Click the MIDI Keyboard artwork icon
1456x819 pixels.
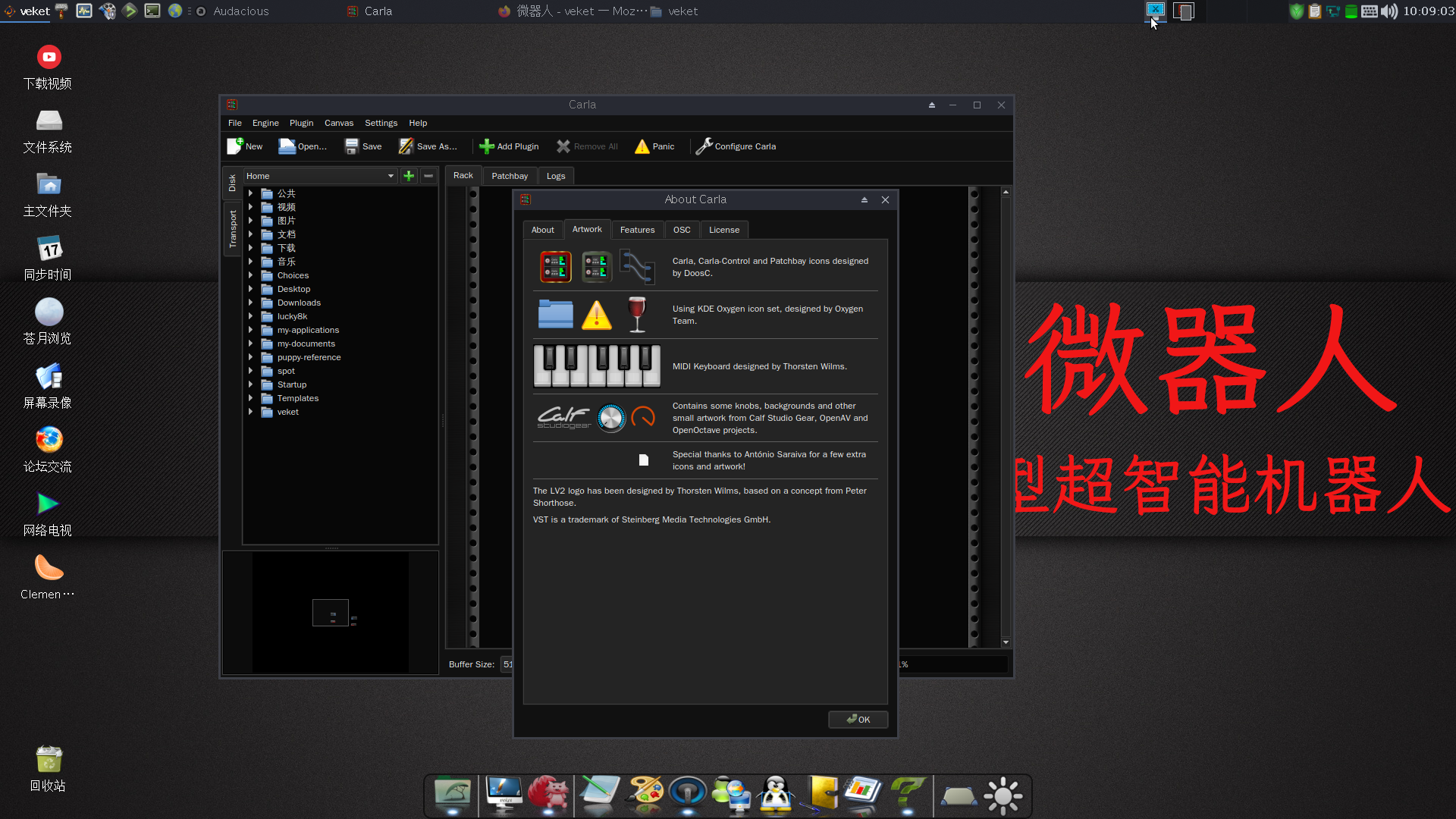(x=597, y=365)

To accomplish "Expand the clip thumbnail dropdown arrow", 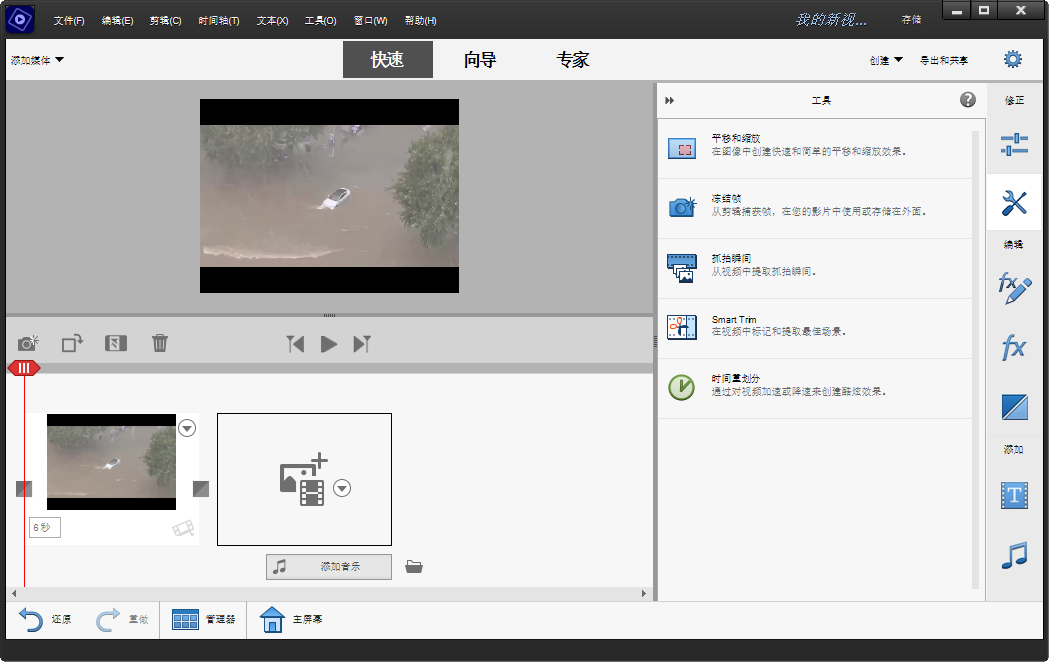I will [x=185, y=428].
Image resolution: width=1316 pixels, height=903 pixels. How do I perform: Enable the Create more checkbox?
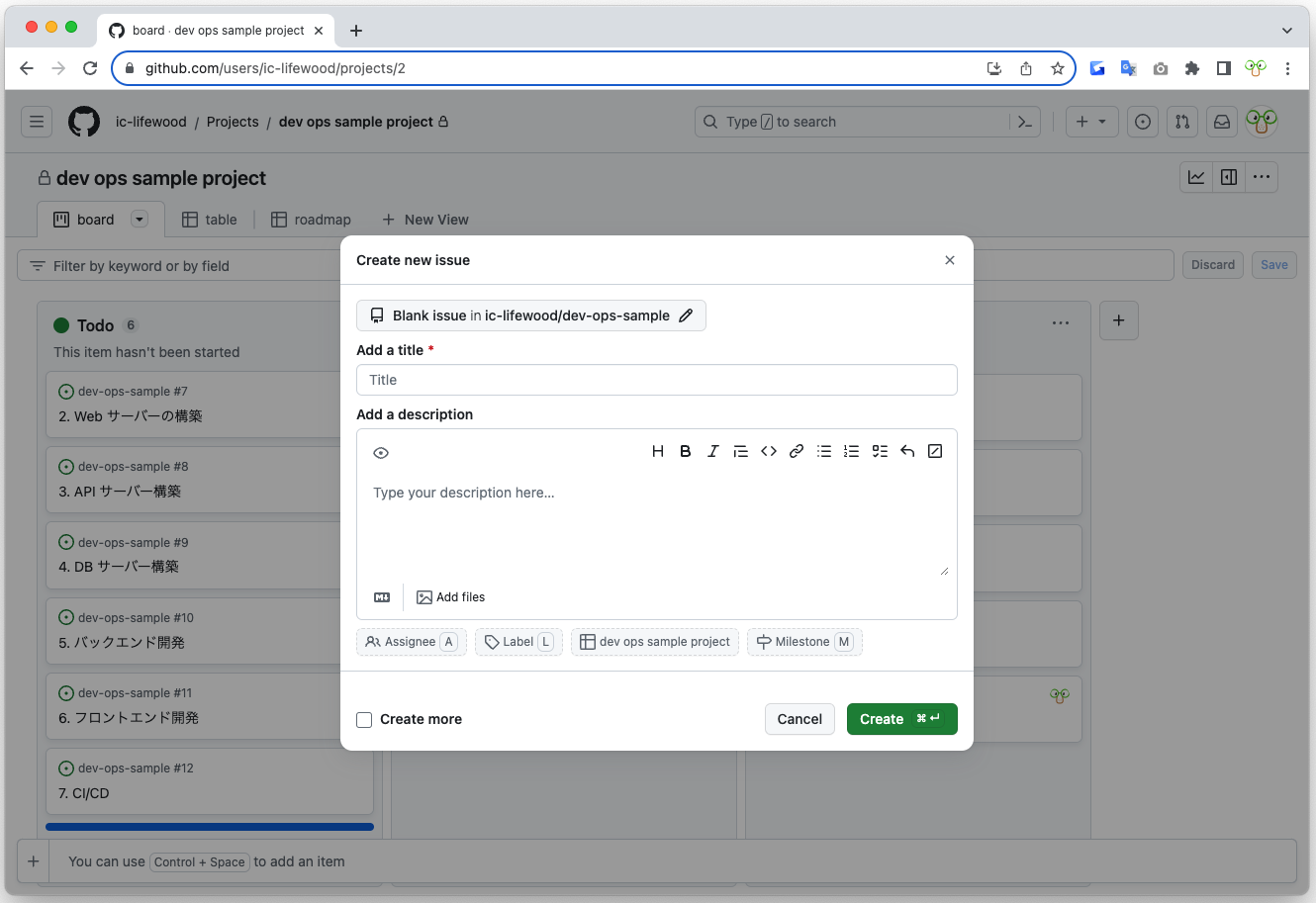(x=365, y=720)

=====

## ABOUT THIS TASK:
Word for word, retype the lines from the one that contains "Image resolution: width=1316" through the final line of the data, both ends included, excluding pictures.

## EXERCISE RESULT:
Image resolution: width=1316 pixels, height=903 pixels. How do I perform: Enable the Create more checkbox?
(x=365, y=720)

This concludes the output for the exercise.